Gesves: les bons comptes font des élus ravis

Il n'y a pas qu'en automne qu'un bon bas de laine fait plaisir. Pour une commune, avoir des réserves, c'est un gage de sécurité peu importe la saison. À Gesves, le fonds de réserve a été alimenté. Il avoisine un million d'euros.

Un budget, ce sont des prévisions. Les comptes, c'est la réalité des chiffres. Et les comptes de l'exercice 2024 à Gesves donnent le sourire à la majorité RPG+/Ecolo. Martin Van Audenrode (RPG+), bourgmestre:
 

"Il y a sept ans quand on est arrivé dans la majorité, on était en faillite virtuelle. À part payer les salaires, on ne pouvait plus honorer nos factures avant. Cette situation était la preuve d'une mauvaise gestion avant nous. Aujourd'hui, on affiche 159 000 euros de boni , un million d'euros de réserve et 20% de charge de la dette en moins".

 
De quoi construire une sculpture de 159 000 centimètres de haut sur la place pour symboliser au mieux cette meilleure santé financière? Que nenni! La majorité se veut prudente car de nombreux emprunts sont à souscrire et puis il y a encore tout le reste:
 

"Nous avons le risque de subir la réforme APE en préparation. Il y a aussi des pertes de subsides régionaux déjà actés et d'autres pertes de subsides à venir qui vont certainement encore toucher notre commune.  Nos réserves et nos provisions ne seront pas suffisantes à moyen terme mais bon ne boudons pas notre plaisir!"

Du côté de la minorité, Simon Lacroix tient à signaler que le boni au global dégagé en 2024 est dû à l'augmentation de la fiscalité de 2,25 millions d'euros:
 

"Par rapport à 2018 , la dernière fois que GEM a été au pouvoir, un Gesvois en âge de travailler paie 530 euros de fiscalité communale de plus par an, soit une augmentation de 54%"

Taxer le "tourisme des mortels"

 
Et à propos de taxes, plusieurs ont été débattues ce mercredi soir. Il y aura désormais une taxe
de 500 euros sur les véhicules isolés et abandonnés sur les terrains privés. L'idée est d'éviter des
cimetières de voitures qui pourraient engranger des tensions dans le voisinage. 
 
Autre taxe: une surtaxe au fait de 250 euros sur les familles qui viendront enterrer leurs proches à Gesves et dont le défunt n'a pas habité en moins 25 ans dans la commune
Martin Van Audenrode s'explique:

"C'est pour éviter une sorte de tourisme mortel avec des familles de Bruxelles qui viennent enterrer leurs proches ici parce que c'est devenu trop chère en région bruxelloise par exemple".

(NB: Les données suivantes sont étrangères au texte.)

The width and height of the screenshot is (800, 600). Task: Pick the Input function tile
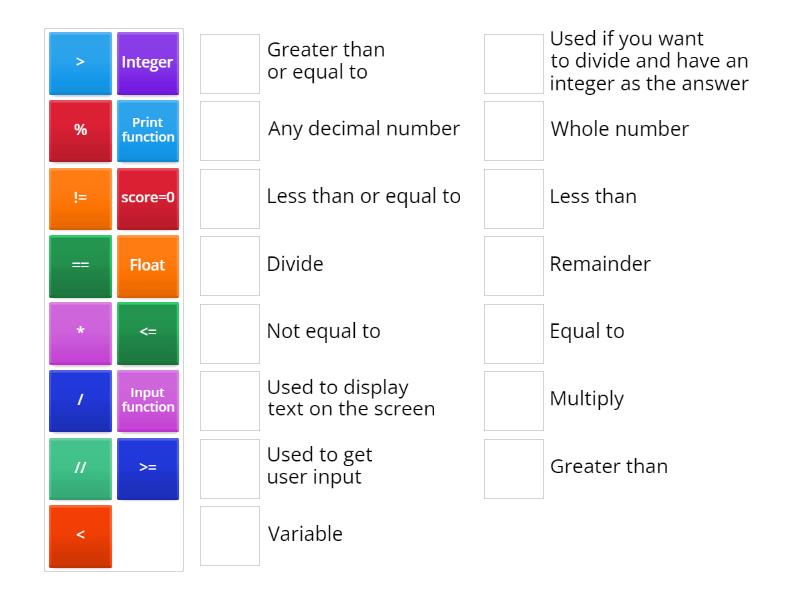coord(148,401)
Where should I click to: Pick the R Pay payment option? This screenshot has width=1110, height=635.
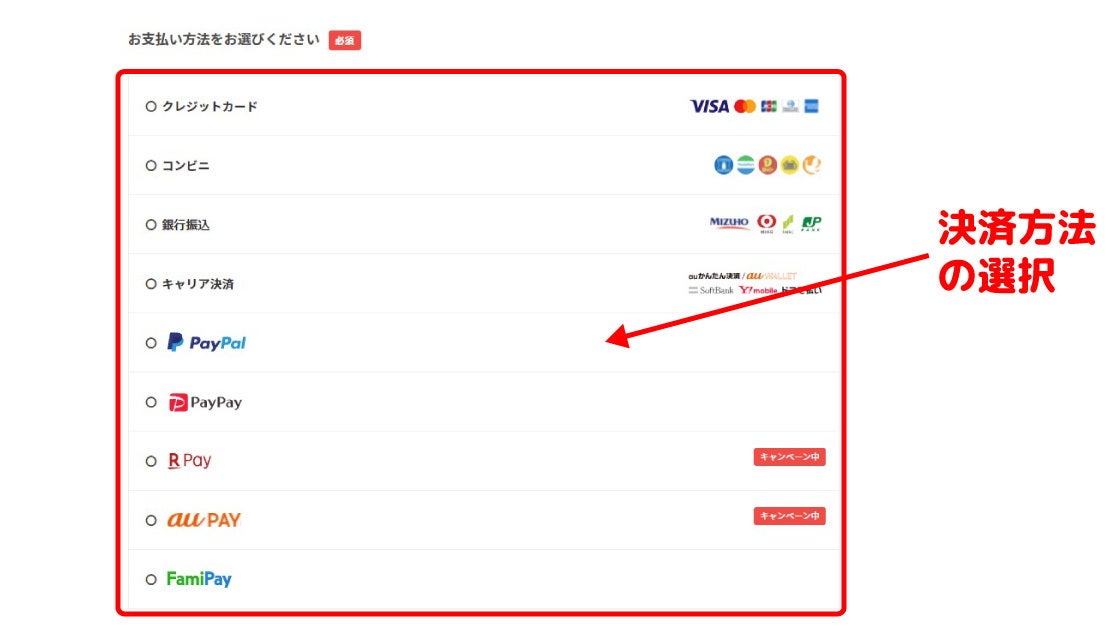(151, 461)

À Gesves, il y a plusieurs taxes concernant les morts. Ce qui fait réagir Simon Lacroix (GEM):

"À la peine des familles endeuillées, on vient en plus taxer la mort quatre fois à Gesves, avec des tarifs de plusieurs centaines d'euros".

Le Premier Gesvois tempère:

" Cette surtaxe pour "le tourisme mortel", cela ne concerne pas les Gesvois qui ont vécu 25 ans sur le territoire ni les citoyens qui sont inscrits au registre de la commune".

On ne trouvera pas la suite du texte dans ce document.